Scanning electron microscopy (SEM) is a powerful noninvasive method of examination of microscopic structures, which has spatial resolution 1-100 nm. The principle of SEM operation is based on irradiation of the object under study with a monoenergetic electron beam and subsequent registration of intensity and/or energy distribution of electrons in the beam after reflection by the object (reflected SEM).
The problem of microtomography in reflected electrons is a classical ill-posed problem of mathematical physics. Standard methods of reflected electron tomography usually only aim at separating superimposed images of layers rather than investigating their characteristics or composition. The current project involves reconstructing the internal structure of a layered object (cladding) in terms of layer thickness, material density.

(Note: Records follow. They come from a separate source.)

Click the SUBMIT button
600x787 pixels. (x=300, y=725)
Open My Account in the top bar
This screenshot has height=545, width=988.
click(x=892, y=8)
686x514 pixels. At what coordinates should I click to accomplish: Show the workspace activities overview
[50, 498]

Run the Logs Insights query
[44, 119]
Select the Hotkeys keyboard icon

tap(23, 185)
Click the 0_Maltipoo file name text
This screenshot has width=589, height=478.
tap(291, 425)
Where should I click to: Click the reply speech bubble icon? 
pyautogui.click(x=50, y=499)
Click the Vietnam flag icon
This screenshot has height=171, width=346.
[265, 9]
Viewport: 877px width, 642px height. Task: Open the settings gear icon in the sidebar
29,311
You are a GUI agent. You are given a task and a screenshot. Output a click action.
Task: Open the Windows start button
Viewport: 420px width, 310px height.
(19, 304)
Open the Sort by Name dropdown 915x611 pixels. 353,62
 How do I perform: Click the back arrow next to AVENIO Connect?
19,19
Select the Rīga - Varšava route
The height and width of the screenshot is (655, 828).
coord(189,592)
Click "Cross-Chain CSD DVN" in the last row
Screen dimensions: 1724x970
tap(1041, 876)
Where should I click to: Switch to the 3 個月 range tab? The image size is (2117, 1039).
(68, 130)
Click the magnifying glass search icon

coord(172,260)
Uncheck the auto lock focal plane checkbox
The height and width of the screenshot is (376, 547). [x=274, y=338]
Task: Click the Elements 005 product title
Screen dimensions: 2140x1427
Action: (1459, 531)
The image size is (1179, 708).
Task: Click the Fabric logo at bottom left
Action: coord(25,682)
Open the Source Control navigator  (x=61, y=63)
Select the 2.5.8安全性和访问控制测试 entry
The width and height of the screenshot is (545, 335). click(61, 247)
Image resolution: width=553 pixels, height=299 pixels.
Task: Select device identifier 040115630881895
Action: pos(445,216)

In 2021 convolutional neural networks were effectively used to solve the inverse problem of fluorescence microtomography. CNN networks (UNet, 3-d UNer) presumably can be used as effective solver of reflected electron microtomography inverse problem. The project is aimed to test and compare different CNN-architectures on volumetric layered structure. DL approach may be at use as a fast and more stable method compared to numerical inverse solvers. Successful development of microtomography in reflected electrons could be important for both academy and industry. The relatively low starting energy of the probe's electrons will make it possible to examine biological and non-biological micro-volumes without any risk of damaging them.